In June I held an Open Studio in conjunction with the “Tuscarora Pottery School Experience,” which was quite successful. That was the first open studio I have had for quite a while. It was lovely to see people in person, have conversations, and have my work seen in a somewhat formal context. But my search goes on for venues to show work.
Throughout this whole period my partner has been positive and supportive of all my efforts. He has taken the brunt of my workaholic approach to life, the hours spent being mentally if not physically in another place. I am grateful.
There is research for an idea that I came up with. There is the amount of time spent just thinking, trying to come up with an idea in the first place. Deciding on which materials to use, coming up with and discarding ideas about how to use those materials. Working and reworking after I commit to a project. Working for hours at a stretch without a break. None of that changed for me during COVID-19.

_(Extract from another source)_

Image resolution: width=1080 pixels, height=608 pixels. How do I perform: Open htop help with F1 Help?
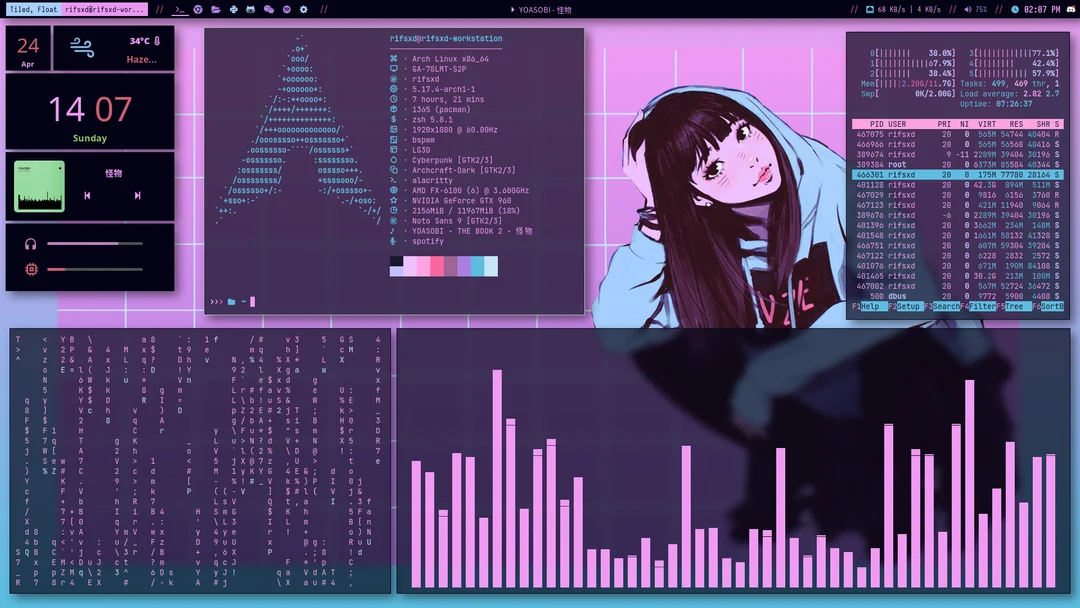872,306

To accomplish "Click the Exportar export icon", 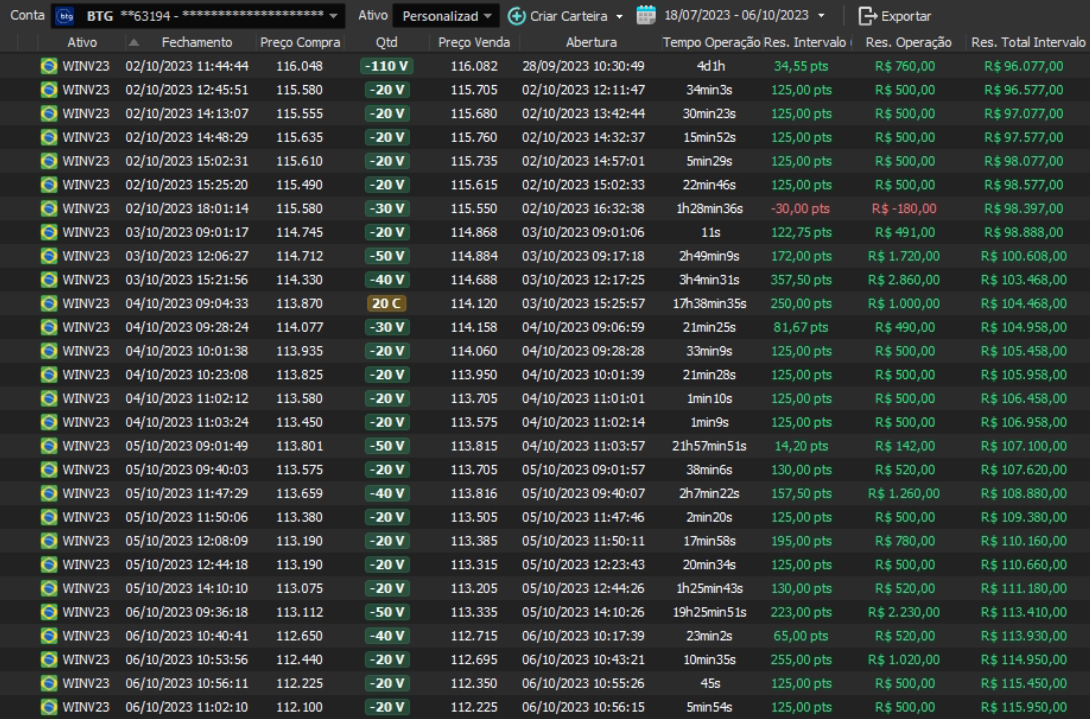I will coord(867,16).
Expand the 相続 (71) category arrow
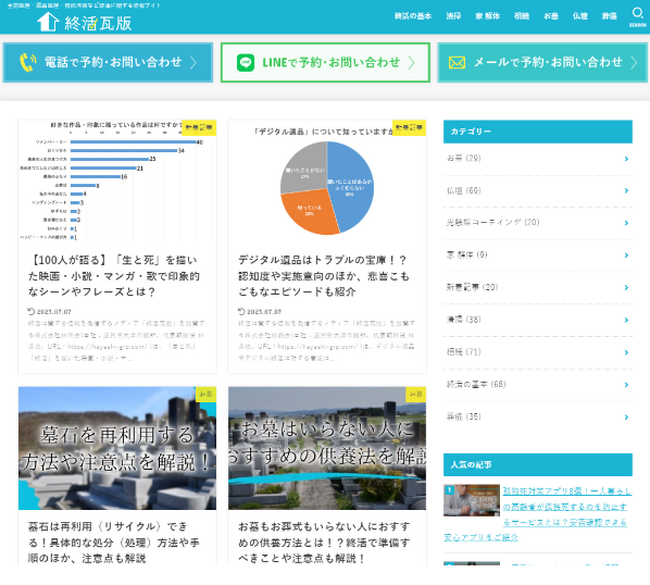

I think the major change was in the amount of time I spent on my computer doing things that I had done in person before the shutdown. I couldn’t go to the library. I couldn’t go ask for help in person. I couldn’t go to a store. I had to go down many wormholes online to find what I needed and then put that to use. I had to make the best of what I could scrounge up. And without my privilege (computer, internet, ability to read, and the pillar of my partner) I might have made a bigger mess of it.
I can’t say that the shutdown has changed my work very much. I decided early on that I wasn’t going to focus on making huge political statements. There are so many artists out there who are much better able to express those thoughts. I wanted to make beautiful things in a world that was starting to look pretty scary. I still want to make beautiful things. It all comes down to the search and then beginning.
And I am still waiting for that lightning bolt.
Sidne Teske is a self-taught pastel painter, who makes plein aire landscapes as well as large studio pieces. She often sketches with watercolor when out in the field. And to change things up a bit she also makes books out of found objects such as broken musical instruments, and translates her love of petroglyphs into furniture.